=== Materials provided ===

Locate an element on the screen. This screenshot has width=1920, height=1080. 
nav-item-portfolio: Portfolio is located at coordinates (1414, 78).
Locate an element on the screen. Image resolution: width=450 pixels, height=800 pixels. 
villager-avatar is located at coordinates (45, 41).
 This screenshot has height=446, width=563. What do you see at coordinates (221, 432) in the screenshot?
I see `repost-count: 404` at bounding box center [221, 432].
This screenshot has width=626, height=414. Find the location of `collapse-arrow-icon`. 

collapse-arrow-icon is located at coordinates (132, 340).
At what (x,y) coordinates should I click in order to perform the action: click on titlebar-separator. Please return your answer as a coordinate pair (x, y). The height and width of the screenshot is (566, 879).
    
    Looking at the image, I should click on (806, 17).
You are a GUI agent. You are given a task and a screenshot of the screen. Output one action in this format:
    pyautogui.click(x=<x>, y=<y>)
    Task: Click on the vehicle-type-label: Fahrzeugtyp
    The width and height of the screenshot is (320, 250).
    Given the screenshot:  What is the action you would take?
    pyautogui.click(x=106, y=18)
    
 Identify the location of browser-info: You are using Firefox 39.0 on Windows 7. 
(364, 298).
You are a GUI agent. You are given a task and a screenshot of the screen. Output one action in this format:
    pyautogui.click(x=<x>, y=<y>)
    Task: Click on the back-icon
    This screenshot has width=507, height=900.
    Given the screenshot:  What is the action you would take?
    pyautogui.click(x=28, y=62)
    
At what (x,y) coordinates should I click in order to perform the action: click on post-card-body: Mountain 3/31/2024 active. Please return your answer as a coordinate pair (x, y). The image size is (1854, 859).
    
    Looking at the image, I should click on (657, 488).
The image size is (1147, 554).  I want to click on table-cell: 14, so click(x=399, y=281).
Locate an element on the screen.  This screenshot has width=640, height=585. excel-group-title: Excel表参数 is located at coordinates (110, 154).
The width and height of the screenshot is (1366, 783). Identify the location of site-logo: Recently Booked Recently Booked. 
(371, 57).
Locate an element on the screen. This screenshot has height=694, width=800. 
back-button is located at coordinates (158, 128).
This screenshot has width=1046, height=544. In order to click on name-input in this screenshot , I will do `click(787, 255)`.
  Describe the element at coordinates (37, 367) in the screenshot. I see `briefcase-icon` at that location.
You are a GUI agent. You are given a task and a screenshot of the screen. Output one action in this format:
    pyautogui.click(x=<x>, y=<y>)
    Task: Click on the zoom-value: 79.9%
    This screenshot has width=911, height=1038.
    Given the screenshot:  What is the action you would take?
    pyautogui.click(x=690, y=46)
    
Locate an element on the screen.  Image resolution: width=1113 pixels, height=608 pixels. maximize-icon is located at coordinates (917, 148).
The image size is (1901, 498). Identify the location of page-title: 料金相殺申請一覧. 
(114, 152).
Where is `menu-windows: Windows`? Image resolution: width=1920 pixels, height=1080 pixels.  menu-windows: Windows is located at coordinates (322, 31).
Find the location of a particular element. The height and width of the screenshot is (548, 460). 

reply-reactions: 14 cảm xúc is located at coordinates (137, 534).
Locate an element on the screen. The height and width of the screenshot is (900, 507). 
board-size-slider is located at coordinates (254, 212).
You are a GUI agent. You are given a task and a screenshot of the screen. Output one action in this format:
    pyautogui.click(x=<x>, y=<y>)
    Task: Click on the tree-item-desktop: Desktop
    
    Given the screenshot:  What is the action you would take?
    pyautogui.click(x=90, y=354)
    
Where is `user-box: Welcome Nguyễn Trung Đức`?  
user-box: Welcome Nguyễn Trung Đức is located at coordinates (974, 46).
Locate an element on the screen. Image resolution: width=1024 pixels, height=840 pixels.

===

Could you reproduce, word for word, the lines of the records above that start at the line containing "This screenshot has width=626, height=414." and stop after the line containing "collapse-arrow-icon is located"?

* [Answer area]:
This screenshot has width=626, height=414. Find the location of `collapse-arrow-icon`. 

collapse-arrow-icon is located at coordinates (132, 340).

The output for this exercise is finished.